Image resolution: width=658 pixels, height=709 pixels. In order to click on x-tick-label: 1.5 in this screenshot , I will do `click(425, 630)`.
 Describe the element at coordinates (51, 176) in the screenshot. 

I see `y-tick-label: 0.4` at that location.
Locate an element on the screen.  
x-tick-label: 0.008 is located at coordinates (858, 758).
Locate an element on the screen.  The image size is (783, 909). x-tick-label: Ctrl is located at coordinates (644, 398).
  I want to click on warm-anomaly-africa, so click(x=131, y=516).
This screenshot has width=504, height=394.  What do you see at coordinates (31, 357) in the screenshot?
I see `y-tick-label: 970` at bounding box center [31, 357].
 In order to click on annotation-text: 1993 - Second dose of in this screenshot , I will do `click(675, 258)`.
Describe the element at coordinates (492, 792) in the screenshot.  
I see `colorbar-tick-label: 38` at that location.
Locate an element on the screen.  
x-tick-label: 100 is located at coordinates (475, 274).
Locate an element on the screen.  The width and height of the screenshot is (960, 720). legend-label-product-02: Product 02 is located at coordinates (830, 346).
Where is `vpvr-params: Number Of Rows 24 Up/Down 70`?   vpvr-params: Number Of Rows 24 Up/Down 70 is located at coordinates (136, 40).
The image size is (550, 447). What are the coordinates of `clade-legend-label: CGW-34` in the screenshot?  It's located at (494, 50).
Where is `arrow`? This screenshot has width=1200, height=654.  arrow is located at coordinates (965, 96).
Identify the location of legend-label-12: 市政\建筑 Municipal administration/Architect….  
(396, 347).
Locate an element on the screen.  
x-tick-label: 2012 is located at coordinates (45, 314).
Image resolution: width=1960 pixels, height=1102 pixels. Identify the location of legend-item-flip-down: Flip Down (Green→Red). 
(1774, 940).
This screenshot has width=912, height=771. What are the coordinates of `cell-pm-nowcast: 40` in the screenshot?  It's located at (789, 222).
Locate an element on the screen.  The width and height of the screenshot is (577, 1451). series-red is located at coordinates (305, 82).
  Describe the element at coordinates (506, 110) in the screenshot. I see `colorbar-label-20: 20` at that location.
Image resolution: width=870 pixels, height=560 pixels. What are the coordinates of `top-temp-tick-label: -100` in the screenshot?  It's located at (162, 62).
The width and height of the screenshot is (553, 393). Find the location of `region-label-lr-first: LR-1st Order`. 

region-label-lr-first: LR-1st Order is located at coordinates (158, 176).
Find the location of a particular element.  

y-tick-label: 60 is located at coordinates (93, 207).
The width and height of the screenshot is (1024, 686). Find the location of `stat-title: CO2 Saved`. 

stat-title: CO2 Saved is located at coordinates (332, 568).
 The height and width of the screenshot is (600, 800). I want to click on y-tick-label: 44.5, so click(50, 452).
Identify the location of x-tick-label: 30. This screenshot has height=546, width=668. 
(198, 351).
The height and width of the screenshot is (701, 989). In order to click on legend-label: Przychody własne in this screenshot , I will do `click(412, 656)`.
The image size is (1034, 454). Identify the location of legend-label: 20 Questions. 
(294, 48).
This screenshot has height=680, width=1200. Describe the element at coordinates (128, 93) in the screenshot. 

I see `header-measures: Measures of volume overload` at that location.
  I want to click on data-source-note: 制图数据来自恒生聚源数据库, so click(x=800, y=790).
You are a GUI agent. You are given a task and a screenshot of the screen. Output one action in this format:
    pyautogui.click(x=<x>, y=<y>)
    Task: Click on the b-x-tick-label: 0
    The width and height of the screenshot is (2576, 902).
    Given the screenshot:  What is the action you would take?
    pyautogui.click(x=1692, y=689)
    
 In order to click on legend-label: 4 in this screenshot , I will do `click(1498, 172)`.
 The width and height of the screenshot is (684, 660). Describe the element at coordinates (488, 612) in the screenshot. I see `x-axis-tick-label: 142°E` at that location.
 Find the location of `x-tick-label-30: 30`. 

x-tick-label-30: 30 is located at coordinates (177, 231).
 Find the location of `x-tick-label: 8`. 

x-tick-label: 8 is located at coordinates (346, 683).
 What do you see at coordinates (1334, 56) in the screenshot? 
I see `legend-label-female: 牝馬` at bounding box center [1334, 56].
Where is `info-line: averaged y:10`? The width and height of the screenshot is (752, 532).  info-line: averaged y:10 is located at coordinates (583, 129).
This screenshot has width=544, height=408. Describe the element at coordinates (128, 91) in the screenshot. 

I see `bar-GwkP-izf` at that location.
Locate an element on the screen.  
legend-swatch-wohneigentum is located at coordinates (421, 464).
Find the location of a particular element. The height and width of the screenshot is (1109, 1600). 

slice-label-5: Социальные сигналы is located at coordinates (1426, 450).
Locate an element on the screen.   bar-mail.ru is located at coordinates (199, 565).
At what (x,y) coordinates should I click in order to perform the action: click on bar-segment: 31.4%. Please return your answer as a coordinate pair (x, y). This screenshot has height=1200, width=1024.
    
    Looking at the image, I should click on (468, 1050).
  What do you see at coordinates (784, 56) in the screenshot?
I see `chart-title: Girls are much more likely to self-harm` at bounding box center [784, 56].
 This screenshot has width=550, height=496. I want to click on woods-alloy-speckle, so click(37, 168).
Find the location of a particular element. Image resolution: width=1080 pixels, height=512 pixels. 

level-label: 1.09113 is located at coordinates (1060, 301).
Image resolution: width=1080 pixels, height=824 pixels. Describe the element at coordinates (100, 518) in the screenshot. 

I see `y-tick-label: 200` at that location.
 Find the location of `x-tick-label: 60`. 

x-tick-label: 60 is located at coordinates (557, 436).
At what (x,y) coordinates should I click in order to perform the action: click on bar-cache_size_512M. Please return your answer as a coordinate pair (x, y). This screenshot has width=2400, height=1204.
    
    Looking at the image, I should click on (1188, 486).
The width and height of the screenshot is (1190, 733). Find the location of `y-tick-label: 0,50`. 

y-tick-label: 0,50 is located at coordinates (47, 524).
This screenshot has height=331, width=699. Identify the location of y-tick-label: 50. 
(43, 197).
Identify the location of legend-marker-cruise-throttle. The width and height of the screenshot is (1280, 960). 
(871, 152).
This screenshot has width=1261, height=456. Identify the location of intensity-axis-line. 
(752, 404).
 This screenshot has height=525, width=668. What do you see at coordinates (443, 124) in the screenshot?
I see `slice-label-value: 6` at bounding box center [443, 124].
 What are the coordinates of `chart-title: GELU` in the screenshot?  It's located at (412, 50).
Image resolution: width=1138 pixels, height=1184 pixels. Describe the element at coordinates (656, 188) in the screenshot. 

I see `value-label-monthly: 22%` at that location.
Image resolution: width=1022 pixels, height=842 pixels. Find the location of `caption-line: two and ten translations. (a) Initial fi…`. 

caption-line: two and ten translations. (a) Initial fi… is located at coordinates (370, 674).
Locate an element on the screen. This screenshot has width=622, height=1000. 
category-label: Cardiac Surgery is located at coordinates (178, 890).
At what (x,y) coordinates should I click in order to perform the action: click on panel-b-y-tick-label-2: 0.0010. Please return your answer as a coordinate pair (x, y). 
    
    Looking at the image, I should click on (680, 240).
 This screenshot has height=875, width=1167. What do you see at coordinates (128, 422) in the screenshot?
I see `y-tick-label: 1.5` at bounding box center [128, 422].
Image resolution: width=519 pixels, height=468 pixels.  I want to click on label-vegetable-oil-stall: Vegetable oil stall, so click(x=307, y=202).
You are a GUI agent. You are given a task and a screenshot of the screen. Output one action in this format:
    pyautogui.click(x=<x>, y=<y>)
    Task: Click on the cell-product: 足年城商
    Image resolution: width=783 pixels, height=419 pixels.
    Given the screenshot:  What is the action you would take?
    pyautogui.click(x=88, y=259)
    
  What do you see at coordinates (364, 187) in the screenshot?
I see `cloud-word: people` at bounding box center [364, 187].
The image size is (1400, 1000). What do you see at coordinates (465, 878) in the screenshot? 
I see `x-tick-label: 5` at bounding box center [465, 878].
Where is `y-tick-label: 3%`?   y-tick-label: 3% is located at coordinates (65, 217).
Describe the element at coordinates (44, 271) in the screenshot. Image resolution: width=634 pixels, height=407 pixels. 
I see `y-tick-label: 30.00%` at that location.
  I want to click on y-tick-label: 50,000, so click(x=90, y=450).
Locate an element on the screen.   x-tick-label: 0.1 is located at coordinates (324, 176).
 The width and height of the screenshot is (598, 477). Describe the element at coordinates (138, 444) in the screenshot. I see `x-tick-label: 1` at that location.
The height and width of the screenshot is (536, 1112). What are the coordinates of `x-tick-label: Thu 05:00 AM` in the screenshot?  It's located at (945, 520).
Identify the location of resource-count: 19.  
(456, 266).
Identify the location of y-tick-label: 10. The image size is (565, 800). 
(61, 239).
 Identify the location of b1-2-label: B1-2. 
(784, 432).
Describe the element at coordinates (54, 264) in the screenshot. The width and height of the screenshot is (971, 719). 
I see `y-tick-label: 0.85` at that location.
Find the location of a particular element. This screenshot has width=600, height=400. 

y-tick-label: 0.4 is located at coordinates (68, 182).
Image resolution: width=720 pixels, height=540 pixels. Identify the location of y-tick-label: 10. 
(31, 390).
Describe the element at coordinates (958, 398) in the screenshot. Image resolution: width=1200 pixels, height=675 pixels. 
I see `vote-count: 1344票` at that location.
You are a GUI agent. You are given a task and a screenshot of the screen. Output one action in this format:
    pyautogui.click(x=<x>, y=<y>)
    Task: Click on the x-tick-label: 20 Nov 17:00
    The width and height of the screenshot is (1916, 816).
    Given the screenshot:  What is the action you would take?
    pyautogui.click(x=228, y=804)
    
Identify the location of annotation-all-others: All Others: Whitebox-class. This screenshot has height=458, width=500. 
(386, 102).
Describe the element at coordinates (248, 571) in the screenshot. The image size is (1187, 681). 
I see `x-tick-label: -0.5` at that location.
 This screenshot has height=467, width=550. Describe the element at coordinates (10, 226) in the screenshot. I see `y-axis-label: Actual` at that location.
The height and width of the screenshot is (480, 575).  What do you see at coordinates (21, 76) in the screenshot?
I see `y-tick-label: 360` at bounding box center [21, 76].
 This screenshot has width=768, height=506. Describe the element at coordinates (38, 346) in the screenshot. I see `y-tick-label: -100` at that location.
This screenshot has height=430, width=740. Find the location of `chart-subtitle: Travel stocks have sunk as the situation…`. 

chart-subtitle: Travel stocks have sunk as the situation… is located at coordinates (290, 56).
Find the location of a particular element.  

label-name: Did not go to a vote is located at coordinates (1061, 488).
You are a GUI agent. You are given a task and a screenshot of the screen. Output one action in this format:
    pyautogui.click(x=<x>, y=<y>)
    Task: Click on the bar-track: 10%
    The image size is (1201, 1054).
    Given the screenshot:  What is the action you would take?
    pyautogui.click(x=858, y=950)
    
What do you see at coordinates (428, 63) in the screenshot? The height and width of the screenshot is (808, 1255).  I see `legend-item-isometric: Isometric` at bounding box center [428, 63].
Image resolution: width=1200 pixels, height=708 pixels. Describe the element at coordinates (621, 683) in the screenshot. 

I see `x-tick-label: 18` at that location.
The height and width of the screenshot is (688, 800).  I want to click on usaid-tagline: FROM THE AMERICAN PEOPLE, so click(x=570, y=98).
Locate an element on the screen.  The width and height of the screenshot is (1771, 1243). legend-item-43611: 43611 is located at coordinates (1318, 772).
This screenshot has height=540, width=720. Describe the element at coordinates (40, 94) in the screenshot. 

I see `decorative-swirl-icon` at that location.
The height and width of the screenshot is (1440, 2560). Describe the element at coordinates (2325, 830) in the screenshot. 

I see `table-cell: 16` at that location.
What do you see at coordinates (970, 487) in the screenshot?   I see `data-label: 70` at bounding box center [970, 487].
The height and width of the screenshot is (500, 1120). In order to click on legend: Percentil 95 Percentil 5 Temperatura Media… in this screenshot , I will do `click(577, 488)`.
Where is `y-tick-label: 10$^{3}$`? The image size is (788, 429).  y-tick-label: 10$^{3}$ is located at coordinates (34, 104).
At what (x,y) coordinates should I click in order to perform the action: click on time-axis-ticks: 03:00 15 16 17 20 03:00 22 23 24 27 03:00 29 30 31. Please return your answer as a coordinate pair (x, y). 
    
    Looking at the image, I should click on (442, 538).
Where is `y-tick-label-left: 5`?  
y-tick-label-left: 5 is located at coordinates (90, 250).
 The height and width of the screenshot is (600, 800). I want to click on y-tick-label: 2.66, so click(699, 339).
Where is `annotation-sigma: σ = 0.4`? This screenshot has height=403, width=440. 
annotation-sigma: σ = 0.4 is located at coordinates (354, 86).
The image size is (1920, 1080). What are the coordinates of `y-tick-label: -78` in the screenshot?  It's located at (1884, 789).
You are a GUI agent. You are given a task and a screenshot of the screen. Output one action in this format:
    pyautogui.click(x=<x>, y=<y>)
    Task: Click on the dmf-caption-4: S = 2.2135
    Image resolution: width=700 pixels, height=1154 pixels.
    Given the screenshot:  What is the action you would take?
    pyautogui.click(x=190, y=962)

» What is expected:
Reproduce the lines above without any change, starting at the very first line and ending at the line that contains "x-tick-label: 0.008 is".

» Solution to this exercise:
Image resolution: width=658 pixels, height=709 pixels. In order to click on x-tick-label: 1.5 in this screenshot , I will do `click(425, 630)`.
 Describe the element at coordinates (51, 176) in the screenshot. 

I see `y-tick-label: 0.4` at that location.
Locate an element on the screen.  
x-tick-label: 0.008 is located at coordinates (858, 758).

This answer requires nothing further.